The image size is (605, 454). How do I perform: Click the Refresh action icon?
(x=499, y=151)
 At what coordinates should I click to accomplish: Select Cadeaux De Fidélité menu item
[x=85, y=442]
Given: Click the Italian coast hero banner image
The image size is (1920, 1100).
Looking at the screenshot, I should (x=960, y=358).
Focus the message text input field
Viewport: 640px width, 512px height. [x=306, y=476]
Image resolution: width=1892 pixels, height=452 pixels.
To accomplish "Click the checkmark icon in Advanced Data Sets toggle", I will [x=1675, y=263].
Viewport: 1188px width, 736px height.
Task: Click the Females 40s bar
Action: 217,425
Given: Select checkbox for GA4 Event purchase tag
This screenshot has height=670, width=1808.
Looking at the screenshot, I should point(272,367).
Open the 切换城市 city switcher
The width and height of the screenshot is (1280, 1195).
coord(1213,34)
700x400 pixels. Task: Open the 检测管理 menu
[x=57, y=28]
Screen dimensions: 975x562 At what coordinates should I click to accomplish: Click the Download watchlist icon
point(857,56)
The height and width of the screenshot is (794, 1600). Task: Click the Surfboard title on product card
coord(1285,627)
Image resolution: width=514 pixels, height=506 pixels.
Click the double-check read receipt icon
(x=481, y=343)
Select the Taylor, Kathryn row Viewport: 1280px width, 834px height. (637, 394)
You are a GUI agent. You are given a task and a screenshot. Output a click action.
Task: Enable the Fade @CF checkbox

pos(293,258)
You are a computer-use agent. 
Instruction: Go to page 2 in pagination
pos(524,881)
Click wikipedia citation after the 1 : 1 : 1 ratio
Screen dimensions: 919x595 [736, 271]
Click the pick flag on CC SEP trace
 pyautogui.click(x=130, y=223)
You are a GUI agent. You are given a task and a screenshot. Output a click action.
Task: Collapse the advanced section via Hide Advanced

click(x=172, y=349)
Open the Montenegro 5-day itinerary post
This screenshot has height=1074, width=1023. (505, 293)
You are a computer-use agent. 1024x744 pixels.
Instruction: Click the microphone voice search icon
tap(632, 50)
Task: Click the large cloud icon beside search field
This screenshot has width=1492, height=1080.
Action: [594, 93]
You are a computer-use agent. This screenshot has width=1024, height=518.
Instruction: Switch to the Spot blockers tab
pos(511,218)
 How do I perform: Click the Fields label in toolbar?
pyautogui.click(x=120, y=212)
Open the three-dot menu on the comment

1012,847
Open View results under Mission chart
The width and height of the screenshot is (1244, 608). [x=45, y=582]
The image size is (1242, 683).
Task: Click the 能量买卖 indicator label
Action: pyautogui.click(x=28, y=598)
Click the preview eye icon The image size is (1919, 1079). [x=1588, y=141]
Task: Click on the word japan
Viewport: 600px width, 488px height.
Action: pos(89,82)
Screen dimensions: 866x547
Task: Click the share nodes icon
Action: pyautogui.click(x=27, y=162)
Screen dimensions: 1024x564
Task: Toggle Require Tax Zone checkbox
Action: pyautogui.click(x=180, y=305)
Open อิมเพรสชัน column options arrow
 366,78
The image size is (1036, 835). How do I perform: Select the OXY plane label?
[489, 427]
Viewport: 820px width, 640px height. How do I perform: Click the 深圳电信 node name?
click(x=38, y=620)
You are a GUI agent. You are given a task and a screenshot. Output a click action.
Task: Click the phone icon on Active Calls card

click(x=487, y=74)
◆ ◆ ◆ ◆
*TASK STATEMENT*.
Each line in the listing where the word "resolution" is found is to be copied.

*TASK SOLUTION*.
Image resolution: width=1892 pixels, height=452 pixels.
Image resolution: width=514 pixels, height=506 pixels.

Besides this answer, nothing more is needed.